Depositors perform versatile functions for a wide assortment of bakery foods.
From cookies to pies to cakes, depositors perform versatile functions for a wide assortment of applications. Frequently, production lines will change to produce different bakery foods. Recent developments in depositing technology have made modifying depositors easier and less costly. For the most part, depositors are forced to accommodate multiple changeovers when formulations call for nuts, pastes, fruit fillings, toppings or icings. Staying attentive to depositor demands helps maintain acceptable depositor operation.
Several manufacturers furnish depositors with servo-and stepperdriven motors. Servo-driven motors use encoders that send information to a controlling system, which accurately determines despositing shaft phases during production. Stepper-driven motors move in steps during one revolution. This benefits motor programming, which is used to determine depositor adjustments and volume settings, one depositor manufacturer says. These motors rapidly modify depositors to meet the demands of the next production cycle. Pneumatically-driven piston depositors can be fitted with these motors that use computer systems to quickly change volume settings.
"Instead of taking 20 minutes to make adjustments, it will take one minute," one depositor manufacturer says. These downtimes accumulate when high-volume bakeries require frequent changeovers.
"It would be much nicer to walk over to a control screen, bring up the menu and select the correct production cycle," one depositor manufacturer says. "Bakers can turn a dial to change a setting with the control system's computer to change the amount of volume being deposited."
One manufacturer's depositor uses a stepper-driven motor with sensors to locate and modify depositing volume. The sensors locate the shaft, which drives a cam (mechanical component) to push a rod to its desired position. The main advantage of this depositor set up is that bakers reduce setup time and can quickly change bakery food production, one depositor manufacturer says.
As with most advances in technology and production techniques, innovation does not come cheap. Adding motors that speed up adjustment times increases depositor costs. However, these additional costs can be quickly recovered with shorter downtimes, one depositor manufacturer says.
Maintaining the depositor
Equipment components cannot last forever and depositors are not immune from potential breakdowns.

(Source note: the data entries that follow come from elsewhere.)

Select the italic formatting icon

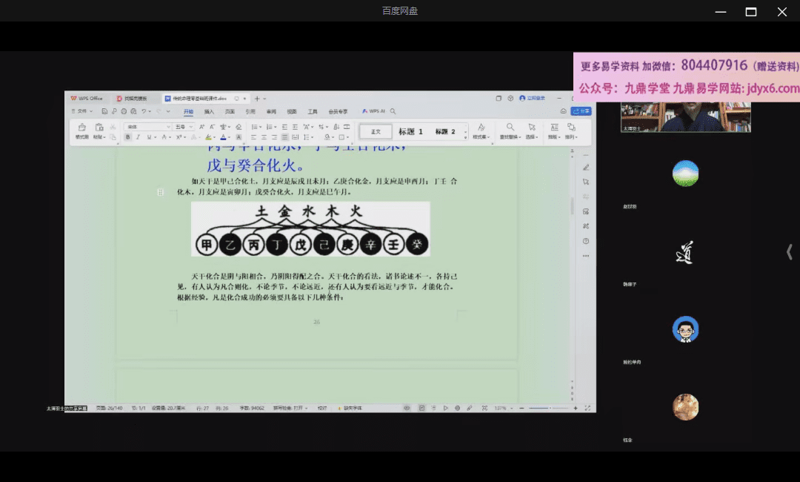(x=137, y=136)
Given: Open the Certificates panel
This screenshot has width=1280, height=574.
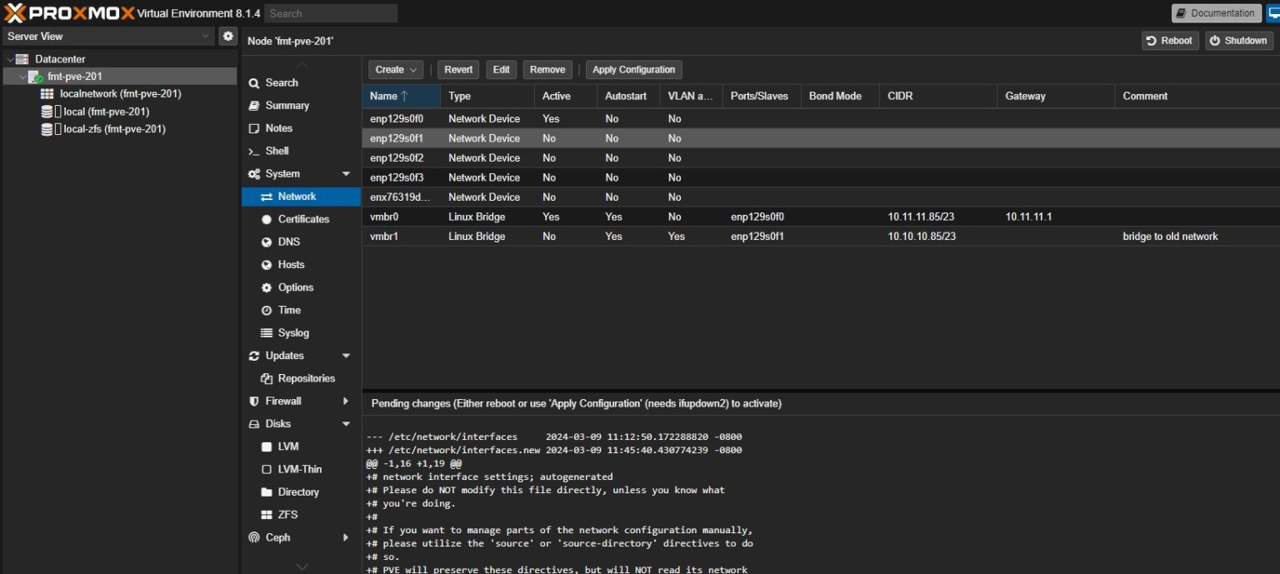Looking at the screenshot, I should (299, 219).
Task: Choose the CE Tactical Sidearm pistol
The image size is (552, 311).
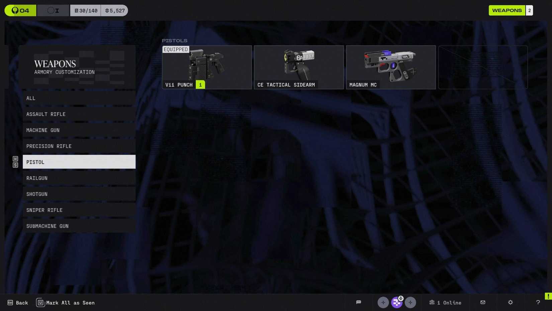Action: coord(299,67)
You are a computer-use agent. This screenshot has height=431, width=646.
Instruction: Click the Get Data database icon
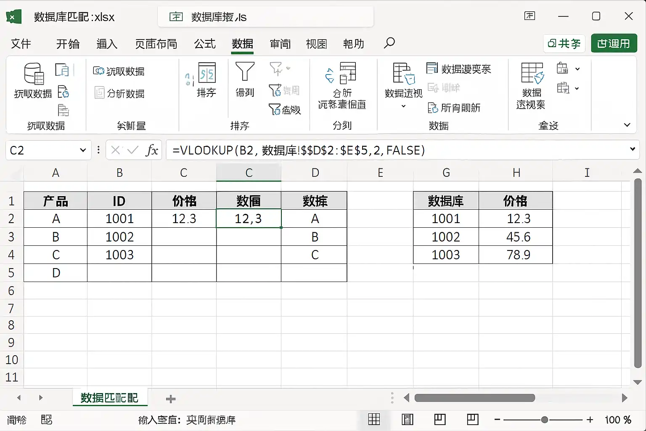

Certain depositor designs use rubber components such as o-rings and bearing seals. When depositors operate beyond the system parameters or are not sanitized routinely, these small components can become damaged. Small cracks can appear on the o-rings, or they can become flat on one side. Depositor manufacturers stress that these parts should be replaced at scheduled times in order to maintain accurate depositing.
Aside from replacing parts, maintenance personal also need to make sure depositors receive adequate air pressure and accurate lubrication. Adding more equipment to a production line may require more air from a bakery's compression system. If a system turns on and draws more air, which reduces the amount of available air the depositor requires, a breakdown can occur. By using air regulators, bakers can monitor air pressure that reaches the depositing portion of the production line.
"When expanding the plant, make sure the air compressor capabilities also expand," one depositor manufacturer says.
Depositor lubrication also needs to be monitored to ensure lubricants do not touch bakery foods. Depositor manufacturers suggest bakers pay attention to the drops per minute and double check the measurement with the depositor's requirements. Highvolume bakeries can lubricate depositors with food-safe lubricants.
Depositor manufacturers assert that production downtime hurts a bakery's profitability. To stay flexible and reduce downtime when producing different bakery foods, bakers should, "buy a system that will accommodate the present and the future," one depositor manufacturer says.